Si je m'en sors... je te le promets Gaby, je reviendrais à Newburry.(...)
New York, 2019Le téléphone sonne à travers l'appartement. Allongé sur son lit, Danny ne fait aucun mouvement pour aller décrocher. C'est sûrement sa mère qui s'inquiète de n'avoir aucune nouvelle, comme d'habitude. Elle est la seule à ne pas avoir complètement baissé les bras. Lorsqu'elle était à son chevet, à l'hôpital, quelques jours après sa libération, il a bien failli céder et accepter qu'elle reste. Mais très vite, la raison a repris le dessus et il a hurlé les pires horreurs à sa famille pour qu'ils s'en aillent tous très loin et le laissent enfin tranquille. En voyant la pitié dans les yeux de son frère, Danny a tout de suite compris qu'il ne le supporterait pas. Alors il a tout fait pour qu'ils continuent de le détester et peu à peu, les Calloways sont rentrés à Newburry sans demander leur reste.

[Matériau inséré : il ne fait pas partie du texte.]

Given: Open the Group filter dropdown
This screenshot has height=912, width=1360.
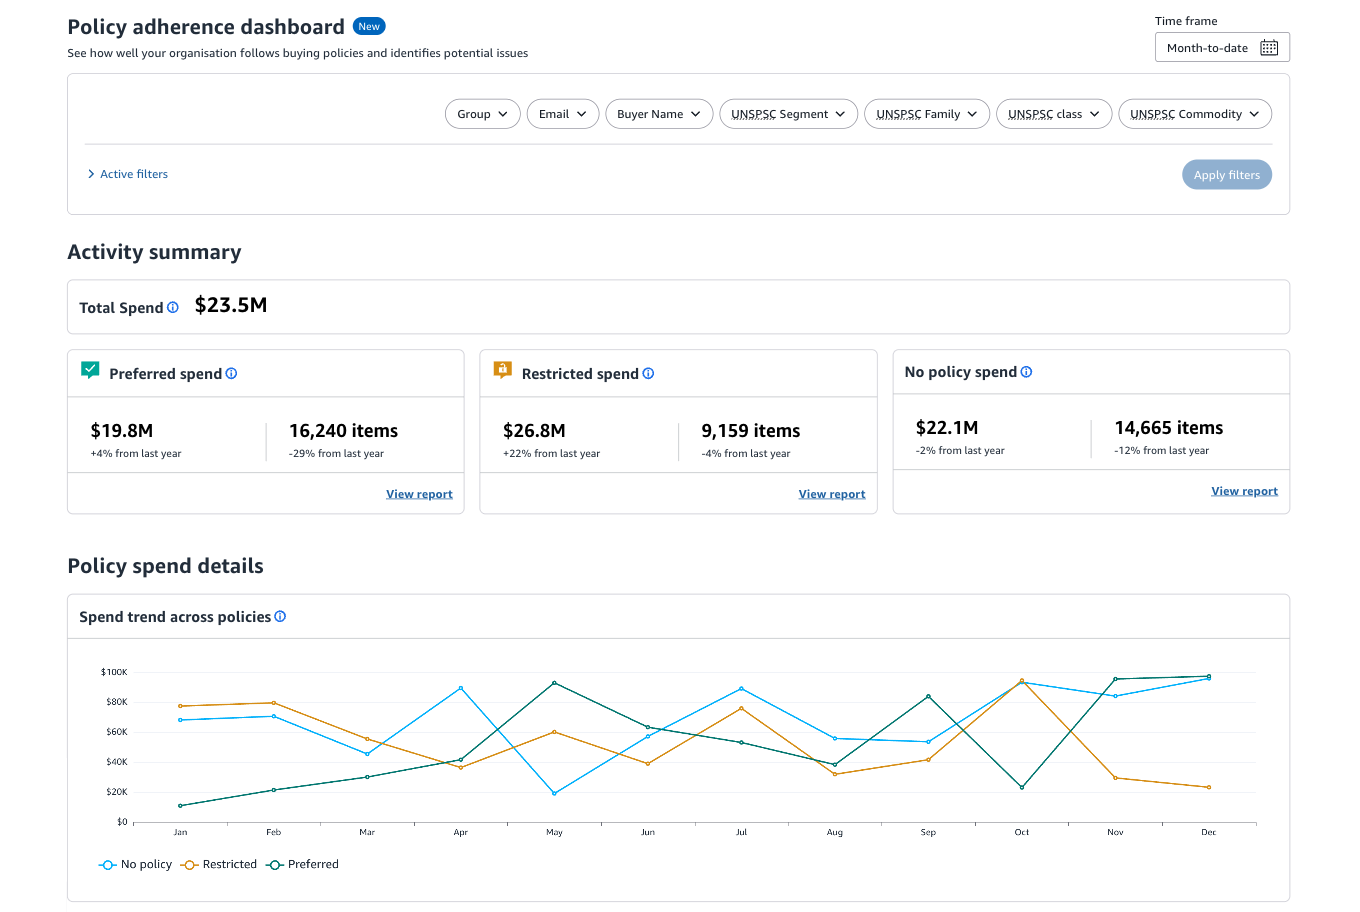Looking at the screenshot, I should (x=482, y=113).
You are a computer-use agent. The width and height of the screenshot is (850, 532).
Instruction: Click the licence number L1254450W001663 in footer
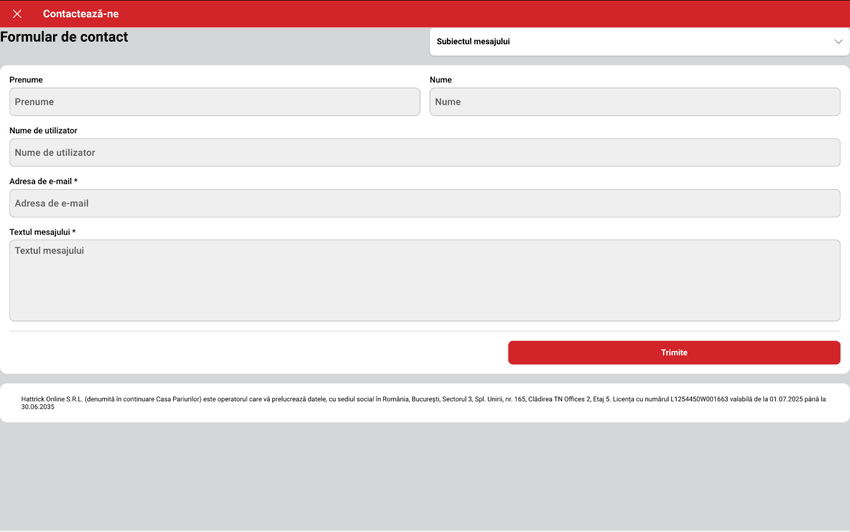click(x=697, y=399)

Bip. Le répondeur a pris le relais. Danny pousse un soupir d'agacement et se redresse, cherchant d'une main hésitante la béquille posée à côté de lui. «
Danny ? » La voix de sa sœur résonne soudain et Danny se raidit. La dernière fois qu'il a entendu la voix de Gabriella, il était allongé sur un lit d'hôpital, l'esprit embrumé par la colère et les médicaments. «
Je sais que tu es là... » Elle semble lasse et fatiguée. «
C'est Will. Il est mort. » Sa voix se brise et elle étouffe un sanglot. Assis sur le rebord du lit, Danny est incapable de bouger, la main crispée sur sa béquille. «
Un accident de voiture. Kate était avec lui, elle... elle est morte aussi. » Danny entend les mots de sa sœur mais ils n'ont pas l'air réels. William, son grand frère, mort ? Cela n'a aucun sens. Will est bien vivant, à Newburry, entouré de sa femme et de ses deux enfants ! «
L'enterrement a lieu lundi matin. Je sais que tu as décidé de nous rayer de ta vie mais s'il te reste un tout petit peu de courage, tu vas prendre le prochain train pour Newburry et rentrer à la maison pour dire au revoir à ton frère. » Un long silence, puis la voix de Gabriella s'élève à nouveau dans le lourd silence de l'appartement. «
Souviens-toi de ta promesse. » Et elle raccroche.